Selected text: Begin
In the account of Dionysius of Halicarnassus, the Roman cavalry engaged in hand-to-hand, stationary combat, and the Greek cavalry engaged in flanking manoeuvres. When the Romans were pursued by the Greeks, they turned their horses around and fought the infantry. When the battle was even, the Greeks swerved to the right, counter-marched past one another and then turned to charge the enemy. The right wing of the infantry of each army was the stronger one. The Macedonian phalanx repulsed the first Roman legion and the Latins who fought alongside it. Pyrrhus ordered the elephants to charge the part of the Roman line which was in difficulty. The Romans sent the wagons against them, with some initial success. Then the men leading the elephants stopped driving them forward and threw down spears. Lightly-armed Greek troops attacked the wagons and those who manned them fled into the nearest infantry line, throwing it into confusion. The Bruttii and Lucanians in the middle of the formation of Pyrrhus fled when they were repulsed by the Roman fourth legion. When the line was broken through, the Tarentines also fled. Pyrrhus sent part of the agema and part of the cavalry on the right wing to help this weakened line.

Some of the Daunians from Arpi (4000 infantry and 4000 cavalry), who had been sent to help, got close to Pyrrhus’ camp by chance while travelling on a road that led to the enemy's rear. They decided to attack the camp, and after having heard from some prisoners that it had but a few guards, attacked on all sides. Pyrrhus sent the elephants and the bravest cavalrymen to the camp, but it was taken and set on fire before they arrived. The Daunians fled to a hill which could not be ascended by horses or elephants. The enemy detachment then attacked the third and fourth legions, which had routed their opponents. After fleeing up a steep and wooded hill, they lined up in battle order. Although the horses and elephants of Pyrrhus could not pursue them, many were killed or wounded by bowmen and slingers. Pyrrhus sent forward the Athamanians, the Acarnanians and some of the Samnites. The Romans sent forward some cavalry squadrons, and the two forces clashed with many casualties at the bottom of the hill. Both sides recalled their troops just before sunset. The Romans crossed the river to reach their camp. Pyrrhus, whose forces had lost the tents, pack-animals and baggage which were kept in the camp, encamped on a hill and spent the night outdoors and without food. Many of the wounded died as a result of the conditions.

==Aftermath==
Plutarch noted that according to Hieronymus of Cardia the Romans lost 6,000 men and that, according to Pyrrhus' own commentaries, he lost 3,505 men. He wrote that Dionysius of Halicarnassus made "no mention of two battles at Asculum, nor of an admitted defeat of the Romans" and that (in a passage which is now lost) Dionysius wrote that over 15,000 men on both sides fell in the battle. Plutarch also wrote that Pyrrhus said to someone who was congratulating him: "If we are victorious in one more battle with the Romans, we shall be utterly ruined." This was because he lost a great part of the forces he had brought to Italy and most of his commanders. He could not call up more men from home and his allies in Italy were becoming indifferent. The Romans, instead, could quickly replenish their forces "as if from a fountain gushing forth indoors", and did not lose courage or determination in defeat.

Realising that he could not win a war against the Romans, Pyrrhus accepted a request from the Greek city-states of eastern and southern Sicily to help them against the Carthaginians in western Sicily. He went to Sicily and campaigned there for three years. His allies in southern Italy were aggrieved because he abandoned them. He took over all the Carthaginian domains in Sicily except for the stronghold of Lilybaeum. His siege of this city was unsuccessful. After this he wanted to build a large fleet to invade Carthage's home territory in Africa. He needed to man and equip these ships and to do this he treated the Greek city-states despotically. These cities turned against him. He was forced to return to southern Italy. He fought the Romans at the Battle of Beneventum (275 BC), where he was defeated. He then left Italy and returned to Epirus.
Selected text: End
Dataset excerpts: Begin
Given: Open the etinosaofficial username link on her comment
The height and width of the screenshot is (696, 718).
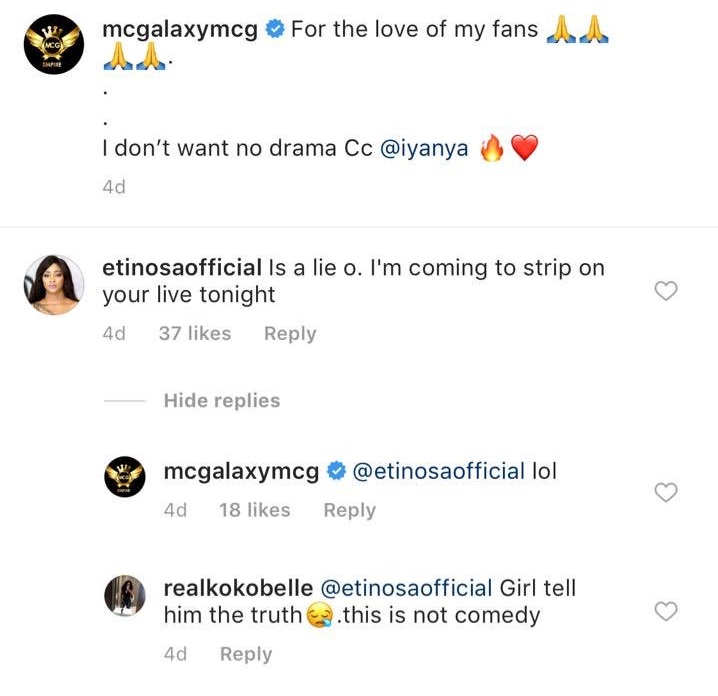Looking at the screenshot, I should click(182, 268).
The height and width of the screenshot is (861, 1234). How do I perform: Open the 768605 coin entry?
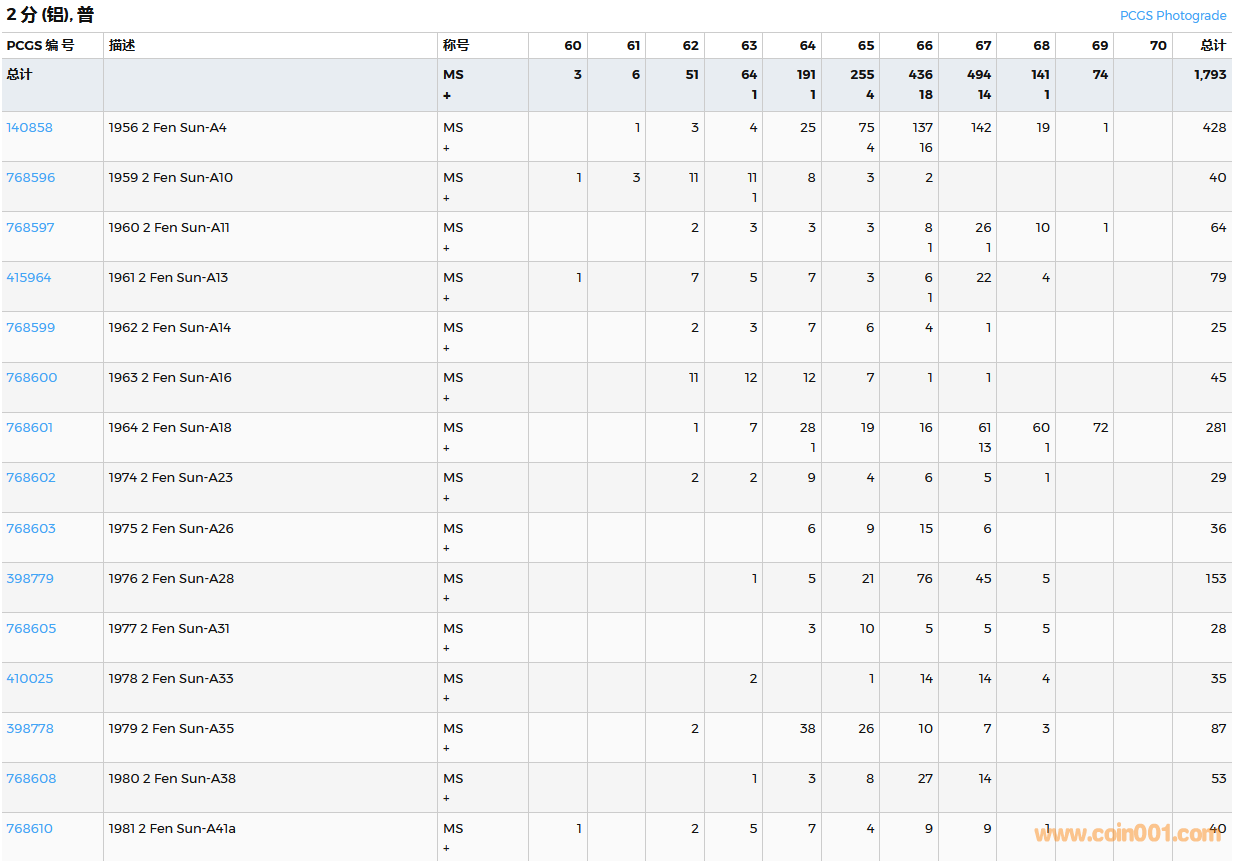tap(31, 628)
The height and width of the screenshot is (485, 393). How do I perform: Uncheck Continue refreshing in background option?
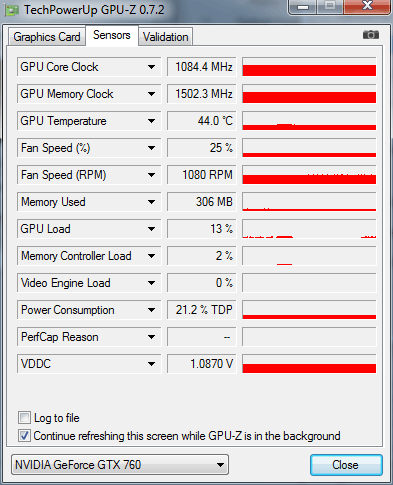click(x=24, y=435)
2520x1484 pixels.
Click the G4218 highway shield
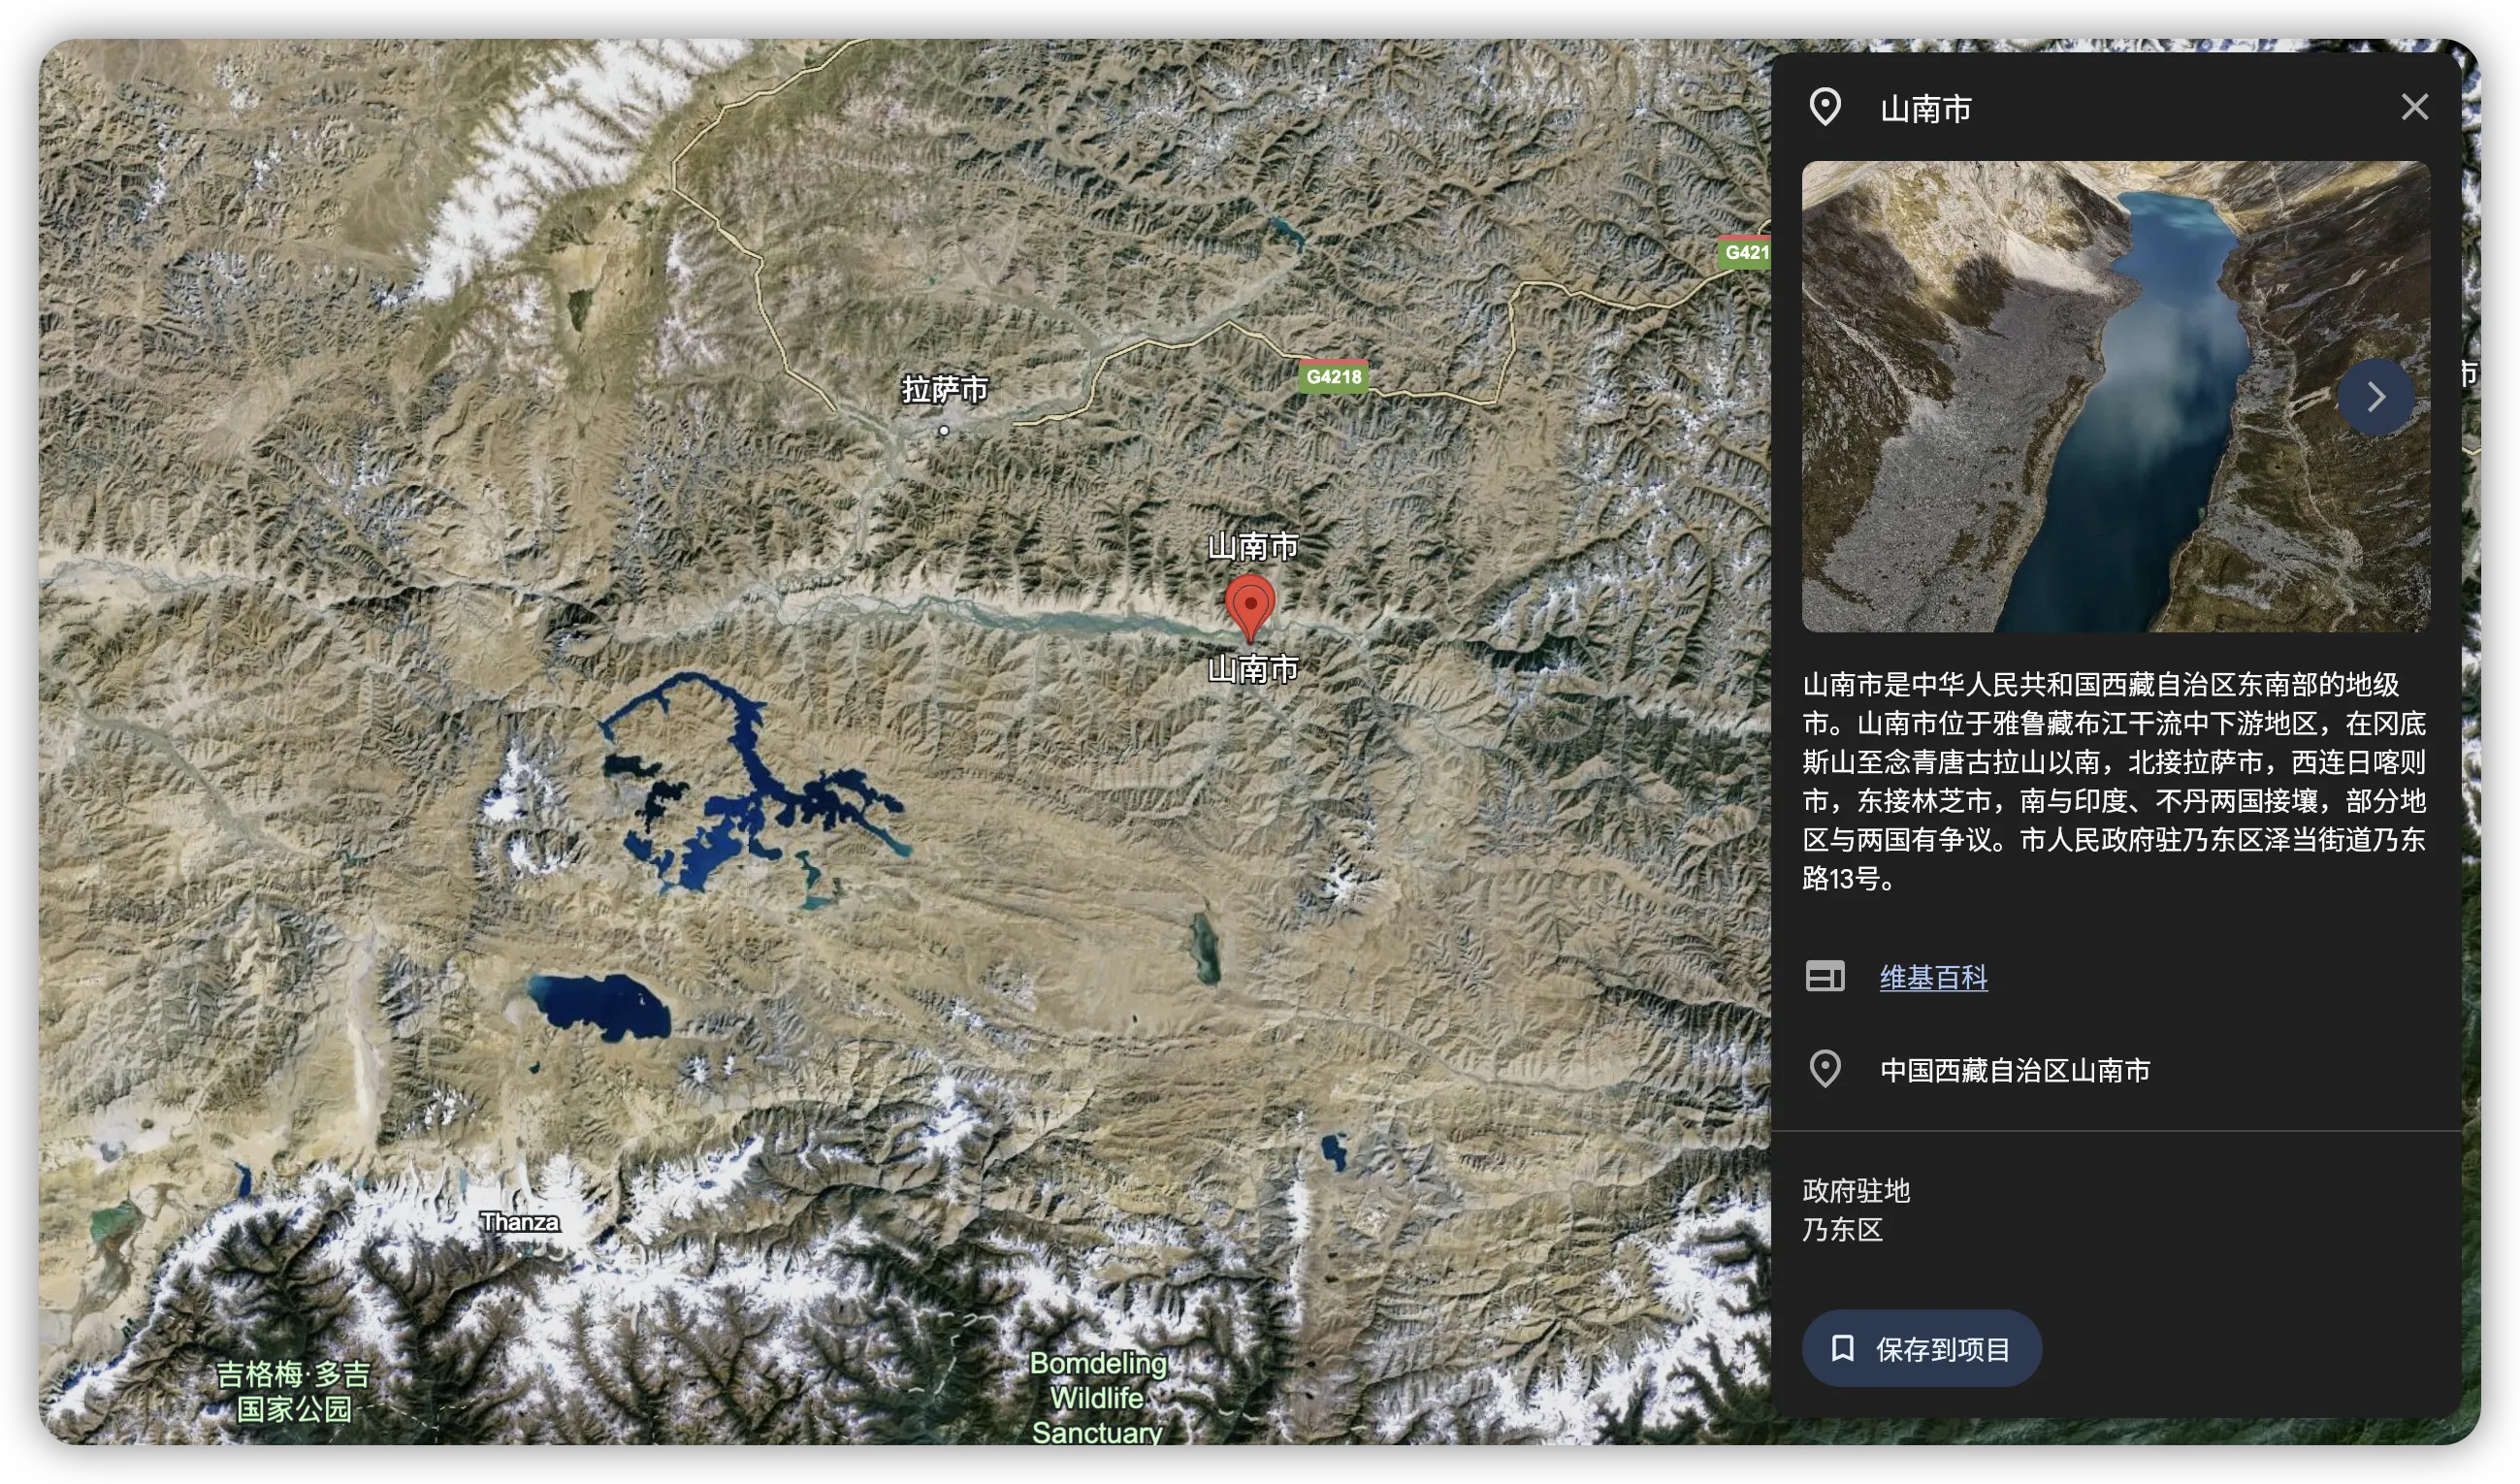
Dataset excerpts: End
[Tasks to carry out]
A. Answer these questions using the text on the Battle of Asculum:
(i) According to Pyrrhus' own commentaries, how many men did he lose?
(ii) How many cavalry were among the Daunians from Arpi who came near Pyrrhus' camp?
(iii) At which battle, fought in 275 BC, was Pyrrhus defeated by the Romans?
B. In the text on the Battle of Asculum, quote the passage from "Realising that he" to "returned to Epirus.".
The recorded data is not required for this work.

[Solution list]
A.
(i) 3,505 men
(ii) 4000 cavalry
(iii) The Battle of Beneventum

B.
Realising that he could not win a war against the Romans, Pyrrhus accepted a request from the Greek city-states of eastern and southern Sicily to help them against the Carthaginians in western Sicily. He went to Sicily and campaigned there for three years. His allies in southern Italy were aggrieved because he abandoned them. He took over all the Carthaginian domains in Sicily except for the stronghold of Lilybaeum. His siege of this city was unsuccessful. After this he wanted to build a large fleet to invade Carthage's home territory in Africa. He needed to man and equip these ships and to do this he treated the Greek city-states despotically. These cities turned against him. He was forced to return to southern Italy. He fought the Romans at the Battle of Beneventum (275 BC), where he was defeated. He then left Italy and returned to Epirus.